Shimek was already living in New Hampshire when Jason Sorens’s idea of a Free State Project took hold. He was thrilled with the influx of people into the tiny libertarian community, but not with the focus on running for office and voting. ‘I said, wait a minute, we’re libertarians, we don’t believe in government.’

For libertarians, Bitcoin is a technology with the potential to circumvent a lot of what’s wrong with the world

At Liberty Forum, Shimek runs Alt Expo, an unofficial series of alternative programmes, with topics such as organic farming and local currencies. The idea is not to confront the government but to live outside it as much as possible. If the power of the state comes from coercion, creating alternatives uses a different kind of power, based in example and persuasion. Though this year’s Alt Expo was sparsely attended, Shimek said it had been a success anyway, because the official programming is now full of these kinds of ideas.

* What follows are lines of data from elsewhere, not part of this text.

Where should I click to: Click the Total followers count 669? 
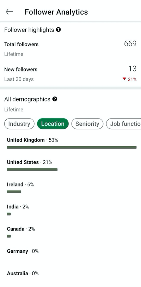(x=130, y=44)
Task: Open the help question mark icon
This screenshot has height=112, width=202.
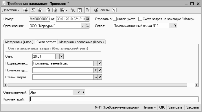Action: [x=114, y=10]
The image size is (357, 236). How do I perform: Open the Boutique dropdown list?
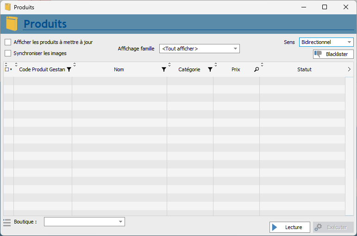pyautogui.click(x=84, y=222)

Plenty of people at Liberty Forum think electoral politics is a drag. Carla Gericke, president of the Free State Project, told me she finds politics ‘soul-numbing’. Sessions on farming and gardening – concrete methods of evading government-subsidised industrial agriculture – drew bigger audiences than the ones about lobbying or running for office. Ditto for presentations about technology, which expand the vision of voluntary action beyond government to a global scale. One session is run by two cousins with a start-up who envision a post-industrial economy where individuals trade goods, services and labour online, through portals such as Uber and Airbnb. Everyone is talking about Bitcoin. In the mainstream, the cyber currency comes up mostly as a curiosity, but at Liberty Forum it’s a technology with potential to circumvent a lot of what’s wrong with the world. At one session, panelists wax poetic about paying friends for rides, patronising local businesses, and buying clothes from Australia without taxes, credit card fees, or any contact with the global web of government and private banks.

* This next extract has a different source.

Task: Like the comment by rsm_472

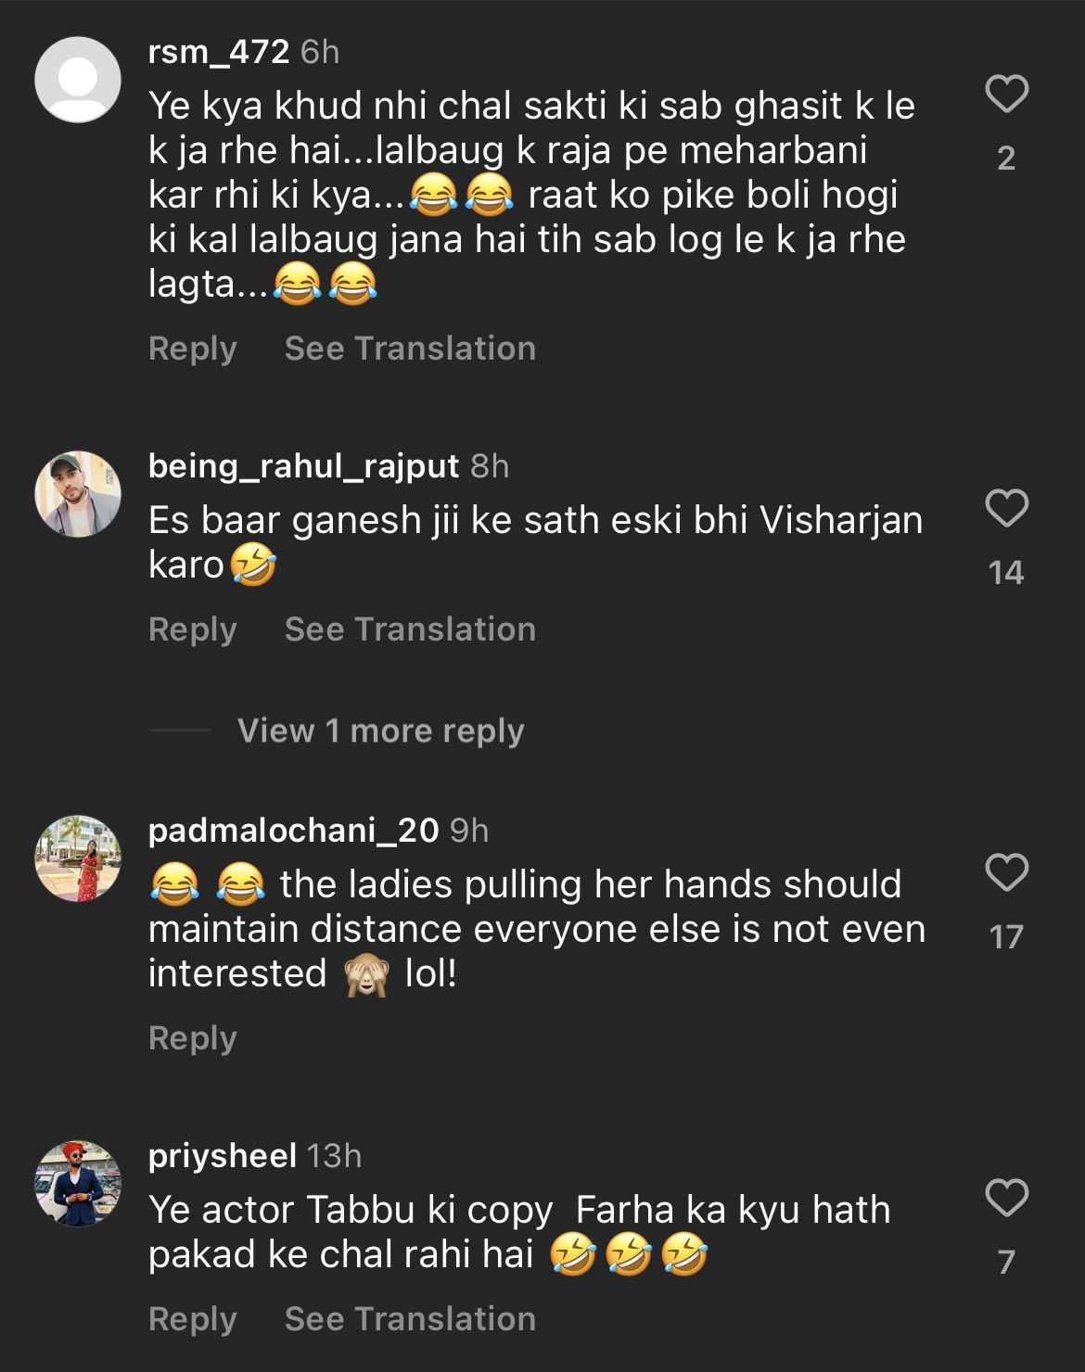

At another tech sessions, Jeffrey Tucker draws huge crowds. He wears a suit, bow tie, and a mischievous expression, and is prone to phrases such as ‘outrunning troglodyte systems of power’. Tucker points to his smartphone as the symbol of a new society, one with frictionless information exchange, free online education and peer-to-peer lending. To Tucker’s mind, technology is transforming both corporate structures and banking, and politics simply doesn’t much matter. The goal is simply to circumvent dull and lumbering government bureaucrats. ‘We’re going to displace all the institutions of the state,’ he promises gleefully.

By the second-to-last night of the forum, Cory Bartholomew has snapped selfies with a handful of people he calls his ‘liberty heroes’. People such as Cody Wilson, who helped invent the first plastic guns that can be produced on 3D printers, and Thomas Drake and Jesselyn Radack, former government employees who became whistle-blowers, exposing domestic government surveillance and the illegal interrogation of terror suspects. Their stories make Cory wonder if he was naive about the military earlier in his career.

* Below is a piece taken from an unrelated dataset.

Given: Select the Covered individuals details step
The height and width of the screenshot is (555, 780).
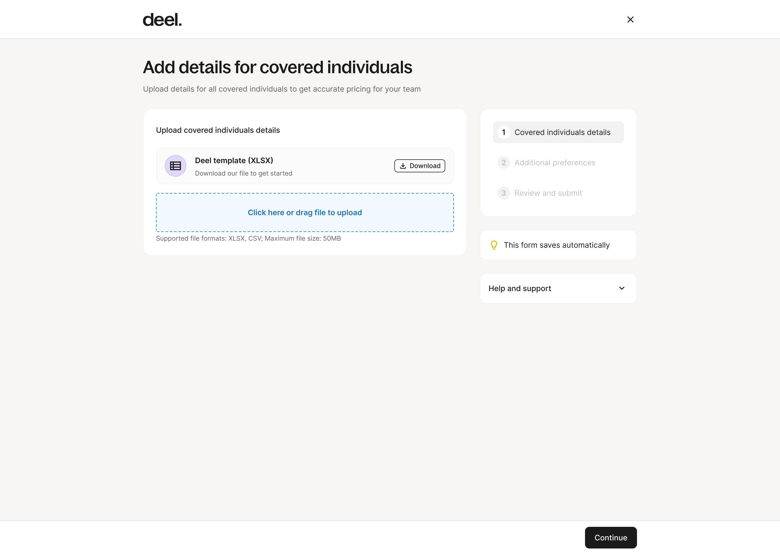Looking at the screenshot, I should click(x=562, y=132).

Other delegates flock to an unofficial party at the Quill, a private club and meeting space inside an unmarked storefront in Manchester, New Hampshire. Downstairs, dance music plays and colourful lights throb between the old ceiling beams. Antigone Darling, a slight, 20-something podcaster who’s the host of the party, hands out sex toys to anyone in her audience who yells loud enough: one to Amanda Billyrock, an anarchist who became a libertarian star after she met allegations of drunk driving with counter-allegations of police misconduct; another to ‘Objectivist Girl’, who wears dramatic eye make-up and makes videos explaining the philosophy of Ayn Rand.

Upstairs, a late-night dinner is for sale: grass-fed beef burger with grass-fed bacon and broccoli slaw salad – technically illegal since the cook refuses to get a food service permit. A group of young men stand in a circle talking about their tech start-up, a company that facilitates the use of Bitcoin.

J J Schlessinger, the Quill’s manager, explains a plan to distribute blankets to homeless people who live near the club. He’s also interested in discouraging vandals, not by calling the cops but by keeping an eye on them, maybe asking if their mothers would approve of what they’re doing. Schlessinger uses the word love a lot. He runs the Quill out of love, and wants to help his neighbours with love. The important thing, he says, is for people to reach out to each other in person, not delegate the job to government.

It’s easy to see the Free State Project as a sort of outsize version of the government-hating right. There are issues that libertarians and the left oppose together – high defence spending, corporate subsidies – but they are hard to get at: mostly legislated at the federal level and protected by wealthy interests. It’s much easier to get elected to the local school board and slash local budgets, or to lobby the state legislature against the expansion of health benefits. Republican Party-style libertarians are thus much more visible, and they spend a lot of time trying to cut taxes and reduce spending, invoking the revolutionary spirit of 1776 as they go.

But, looking at the party at the Quill, there’s the suggestion of another American myth: the one about pioneers, often bearing wildly idealistic notions, who come together to build new institutions. Anyone with a passing knowledge of US history knows how fraught with missteps and malice the realities of that process have been, but the myth is a powerful one: if we distrust the government, then we have to trust each other. It’s a notion around which anarchists, Republicans and almost anyone else can find common ground, given sufficient optimism about building a new society.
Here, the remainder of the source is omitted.